- _WHAT IS EXPECTED_
Omitting all images, transcribe the entries word for word.

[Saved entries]

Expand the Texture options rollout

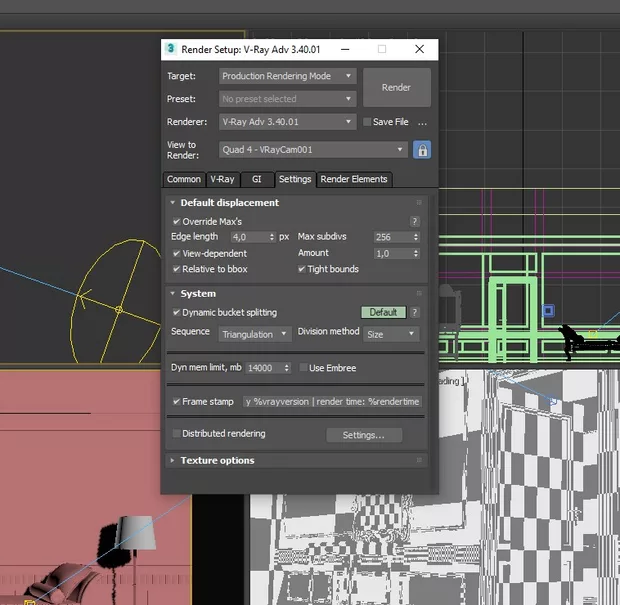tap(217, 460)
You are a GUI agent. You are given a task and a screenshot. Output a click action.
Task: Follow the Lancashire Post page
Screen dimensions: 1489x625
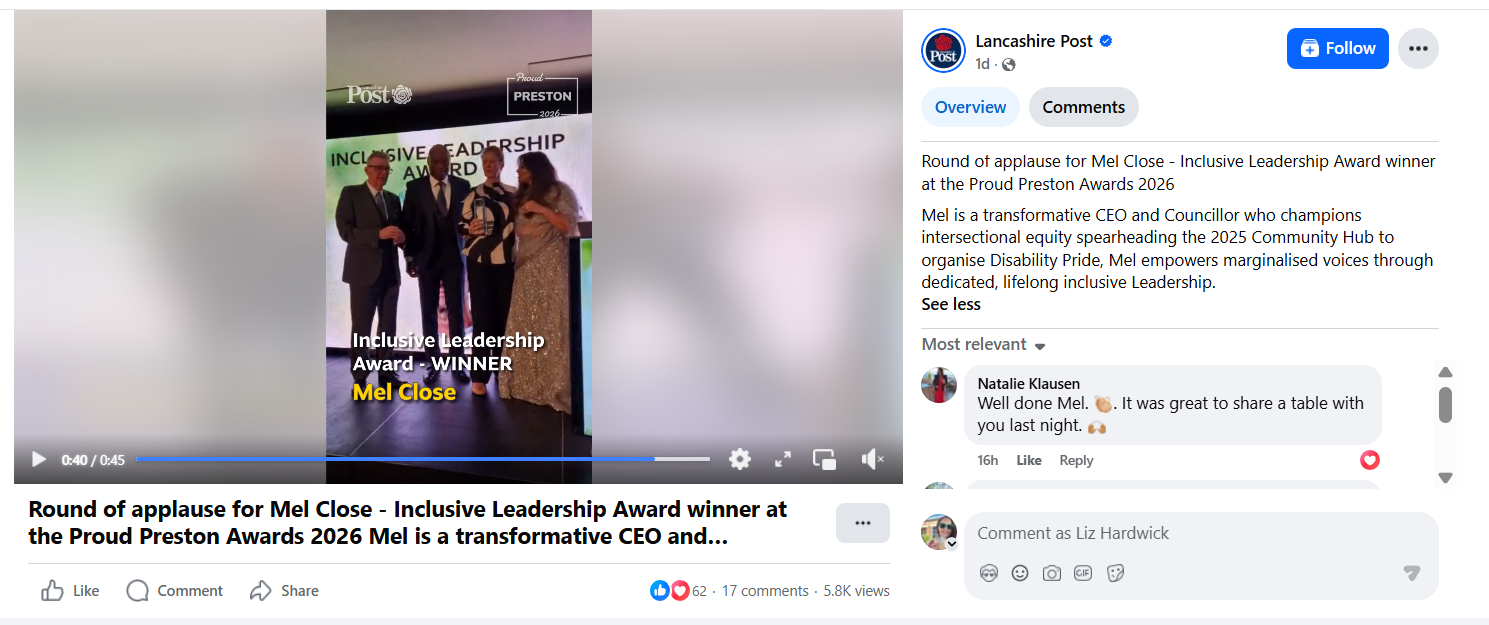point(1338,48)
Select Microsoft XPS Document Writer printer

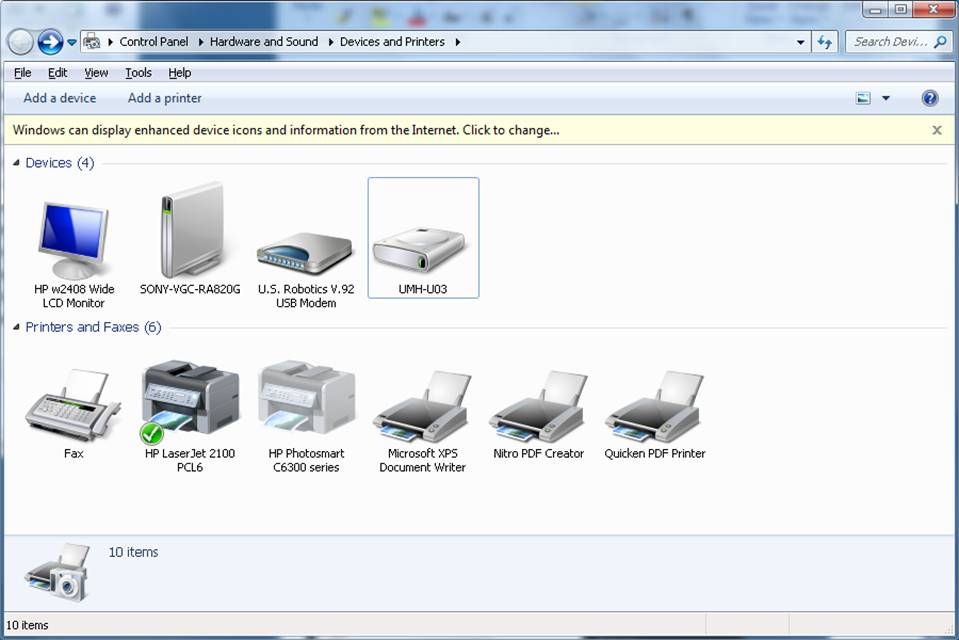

- _EXERCISE RESPONSE_
Expand the Texture options rollout

tap(217, 460)
You are a GUI agent. You are given a task and a screenshot. Output a click action.
Task: Follow the Lancashire Post page
Screen dimensions: 1489x625
point(1338,48)
Select Microsoft XPS Document Writer printer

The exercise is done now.